Si la situation de Manchester est encore instable, celle d’Adnan, elle, semble reprendre la bonne direction après s’être dangereusement encroûtée la saison dernière. Titulaire et buteur lors de la deuxième journée de Premier League contre Aston Villa, Adnan a, malgré les reproches de Louis van Gaal, enchaîné avec une deuxième titularisation consécutive. Une première depuis février et un bol d’air inattendu au moment où l’intérêt de Sunderland et même de la Juventus semblait plus concret que jamais.

 » MON PÈRE, MON AGENT, ET MON ONCLE  »

Éclair dans la grisaille mancunienne à l’automne 2013, il faut bien dire que le numéro 11 des Red Devils était petit à petit rentré dans l’anonymat. 25 titularisations en deux saisons de Premier League, fût-ce à Manchester United, c’est trop peu. Trop peu pour revendiquer un statut d’indéboulonnable dans la sélection de Marc Wilmots, trop peu surtout pour se faire une réelle opinion d’un joueur classé aux antipodes des profils bling-bling de Premier League.

Mansour Fellaini, frère de Marouane et voisin d’Adnan à Manchester, est réputé proche du joueur, mais a, comme beaucoup de monde, un peu de mal à se faire une réelle idée de qui est vraiment Adnan Januzaj :  » On vit dans la même ville, mais avec Adnan, c’est comme avec Eden (Hazard, nldr) et les autres, c’est bonjour et c’est tout. À la limite, ce que je fais parfois avec lui que je ne fais pas avec les autres, c’est un resto en compagnie de Marouane. Mais ça s’arrête là, parce qu’il ne sort pas dans les établissements de nuit.  »
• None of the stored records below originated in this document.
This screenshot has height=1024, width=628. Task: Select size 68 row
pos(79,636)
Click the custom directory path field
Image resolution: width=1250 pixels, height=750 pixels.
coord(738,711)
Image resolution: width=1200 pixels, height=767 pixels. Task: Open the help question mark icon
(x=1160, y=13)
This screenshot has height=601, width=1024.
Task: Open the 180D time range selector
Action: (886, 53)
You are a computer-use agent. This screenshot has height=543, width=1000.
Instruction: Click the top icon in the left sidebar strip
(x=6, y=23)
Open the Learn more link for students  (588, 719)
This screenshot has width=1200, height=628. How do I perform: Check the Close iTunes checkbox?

En fait, pour bien connaitre Adnan, il faut soit être un féru des fins de matchs de United – 17 entrées dans les 25 dernières minutes en deux saisons – soit appartenir au clan Januzaj. Et c’est bien là que ça se complique. Presque invisible médiatiquement depuis ses débuts professionnels, la communication autour d’Adnan est remarquablement orchestrée. Sauf qu’à force d’éviter les relations avec la presse, exception faite de ManU TV à qui Adnan peut difficilement dire non, il commence tout doucement à susciter l’incompréhension.

Comme lors de la conférence de presse organisée par l’Union Belge en mai 2014 pour laisser au joueur la possibilité de revenir sur sa décision d’opter finalement pour les Diables Rouges. Pour la première fois exposé à la folie médiatique d’avant Coupe du Monde, Adnan avait avoué, l’air un peu perdu et bouteille d’eau antistress à la main, n’avoir  » jamais géré les choses. La seule chose que j’ai faite, c’est travailler sur le terrain. Pour le reste, j’ai mon agent et mon père « .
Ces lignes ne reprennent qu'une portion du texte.